Guidance for customers: Wanacrypt0r ransomware

What we know

• The ransomware worm uses one of the “Shadowbroker” exploits identified earlier this year (MS17-010)
• Microsoft released a patch for this on the 14th March which corrects the vulnerability. However, unpatched machines are exposed to this attack. 
• The ransomware worm is capable of getting into other parts of the network (lateral propagation) using this vulnerability.
• The way it gains access to the network has not been confirmed at this stage. It is likely to include (but not be limited to) emails containing malicious payloads. A malicious payload is the software designed to damage or destroy information on a computer.
• Whilst detection rules and indicators are available to find the ransomware, these alone will not prevent infection.

What we recommend to reduce your exposure

• Ensure Microsoft patch MS17-010 is applied to all vulnerable machines.
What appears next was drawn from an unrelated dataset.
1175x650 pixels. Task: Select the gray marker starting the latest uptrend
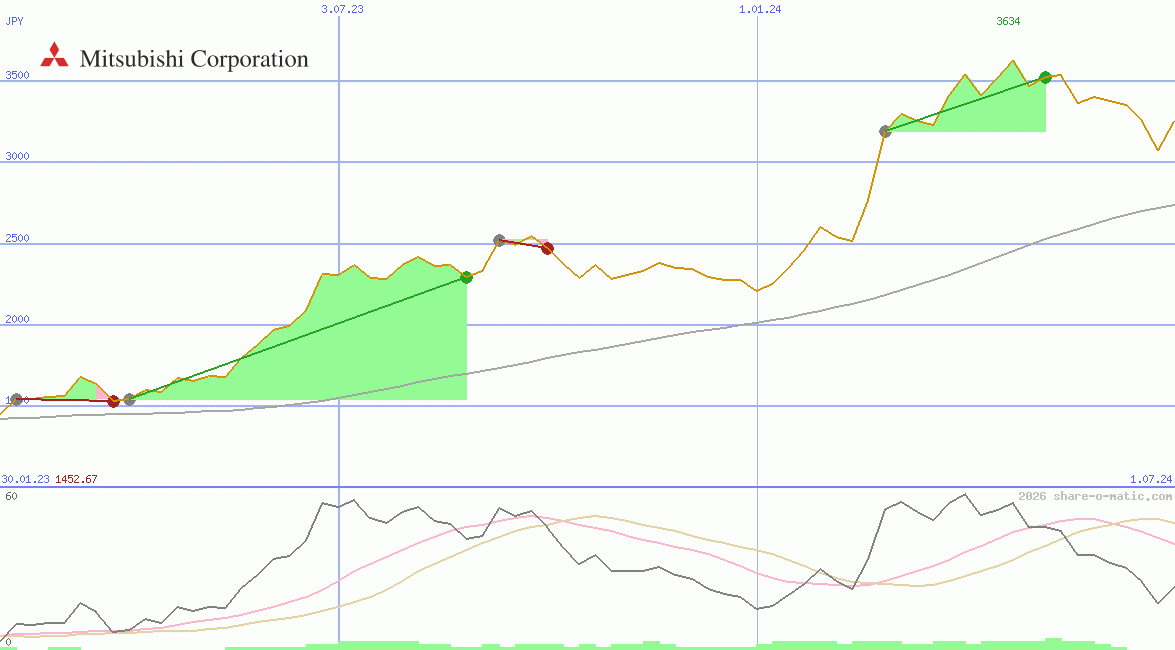coord(886,130)
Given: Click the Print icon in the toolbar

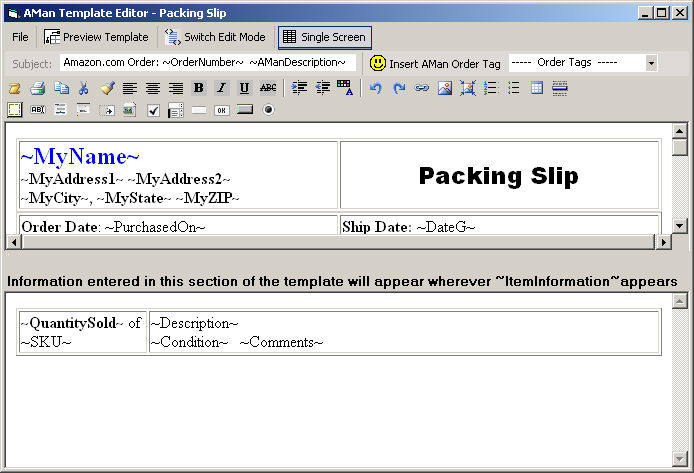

For older machines (XP, 8 and Server 2003) go to: https://blogs.technet.microsoft.com/msrc/2017/05/12/customer-guidance-for-wannacrypt-attacks/  
• Block ports 137, 139, 445, 3389 and 9001 for inbound and outbound traffic to your network
• Disable SMBv1
• Ensure your antivirus is updated with the latest signature files (force updates if required)
• To prevent internal propagation in the event of an infection, you may consider blocking ports 445 and 3389 for internal traffic.
• On no account block: www.iuqerfsodp9ifjaposdfjhgosurijfaewrwergwea.com. This site is reported to act as a kill switch for some variants, preventing encryption.

What to do if you’ve been infected

• Don’t pay the ransom. There is a strong possibility that the BitCoin address is non-unique which suggests that the propagators would not be able to tell who’s paying them and therefore have no intention of unlocking your data
• Rebuild your patched machine
• Restore from back-up